- British West Florida in 1767
- 30°19′25″N 91°8′13″W﻿ / ﻿30.32361°N 91.13694°W
- Location: British West Florida, now East Baton Rouge Parish, Louisiana

History
- Built: 1776
- Built by: Kingdom of Great Britain
- Demolished: 1779
- Event(s): Capture of Fort Bute Gulf Coast campaign

= Fort Bute =

British colonial fort in Louisiana

Fort Bute (1766–1779) was a colonial fort built by the British in 1766 to protect the confluence of Bayou Manchac with the Mississippi River and was named in honor of the Earl of Bute.
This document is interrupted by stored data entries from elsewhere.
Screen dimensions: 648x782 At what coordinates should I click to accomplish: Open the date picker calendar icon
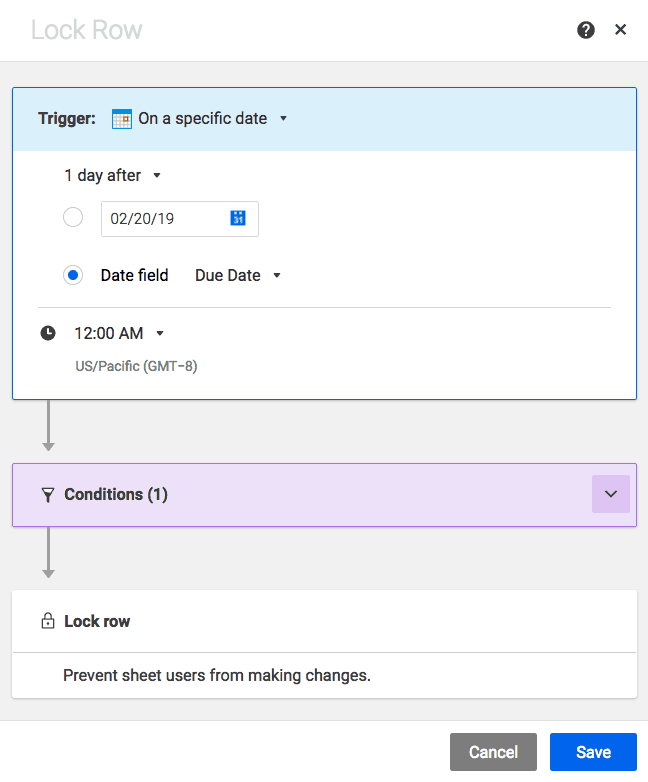[238, 218]
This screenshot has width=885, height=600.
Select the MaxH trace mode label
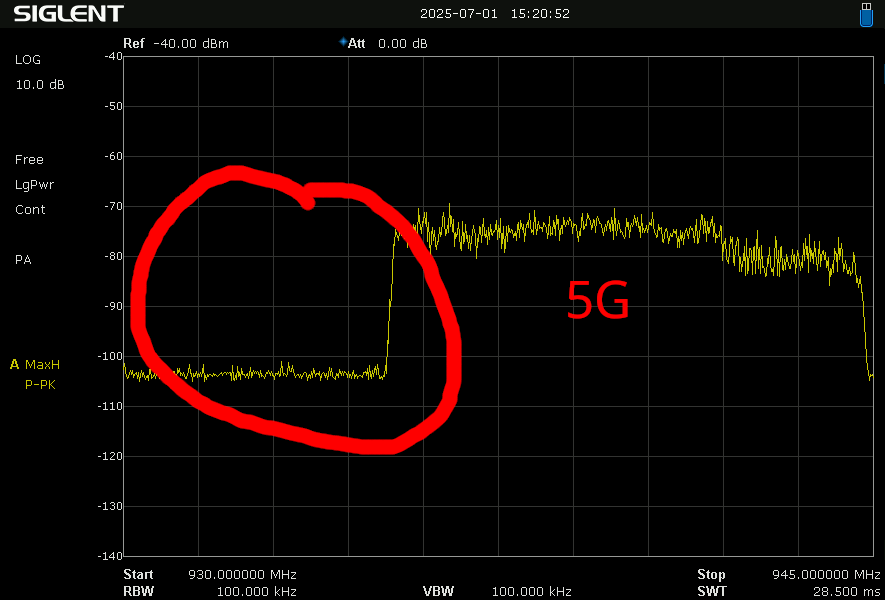pyautogui.click(x=43, y=364)
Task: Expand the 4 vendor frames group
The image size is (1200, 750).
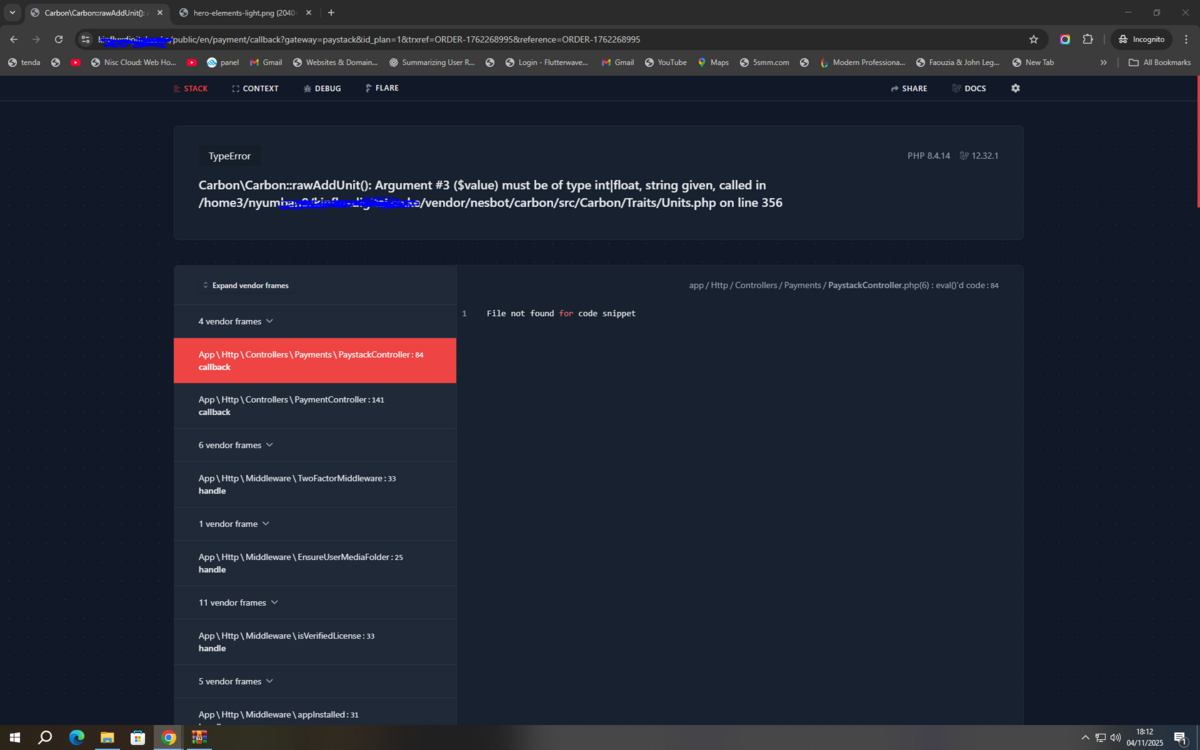Action: (236, 321)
Fort Bute was located on Bayou Manchac, about 115 miles (185 km) up the Mississippi River from New Orleans, on the far western border of British West Florida. It was one of the three outposts maintained by the British in the lower Mississippi along with Fort Panmure and the Baton Rouge outpost.

==Passage to Mobile==
On October 20, 1763, Major Robert Farmar of the 34th Regiment and commander of His Britannic Majesty's troops declared that all of the inhabitants of West Florida were subjects of England. The British led by Colonel Taylor began clearing out the Iberville River and building a path from British West Florida to the "14th British colony" of Mobile. Captain James Campbell along with 50 African slaves constructed a channel to the Mississippi River. It was during this time that Farmar planned to build Fort Bute for protecting the workers and local settlers.

==Construction==
In 1765 construction materials and engineer Archibald Robertson from Pensacola arrived in Bayou Manchac. Robertson supervised the planning and construction of Fort Bute. The fort consisted of a single blockhouse surrounded by a stockade. The fort was designed to hold up to 200 men with a single officers quarters.

==Capture==
On September 3, 1779, Colonel Alexander Dickson removed nearly all the troops from the fort, leaving only 23 soldiers. The troops were ordered to march to the Baton Rouge outpost. Bernardo de Gálvez, the governor of Spanish Louisiana and commander of the troops of the Catholic Majesty, gathered 1,427 militiamen consisting of 600 multinational settlers, 160 Native Americans, and 667 Spanish infantrymen. Gálvez slowly marched his troops towards Bayou Manchac through the muddy swamp at nine miles each day. The Spanish arrived at Fort Bute 11 days after beginning the march.

At dawn on September 7 the Spanish captured Fort Bute with no casualties. One British captain, one lieutenant, and 18 soldiers were taken prisoner. Three British soldiers ran away from the battle and fled towards Baton Rouge.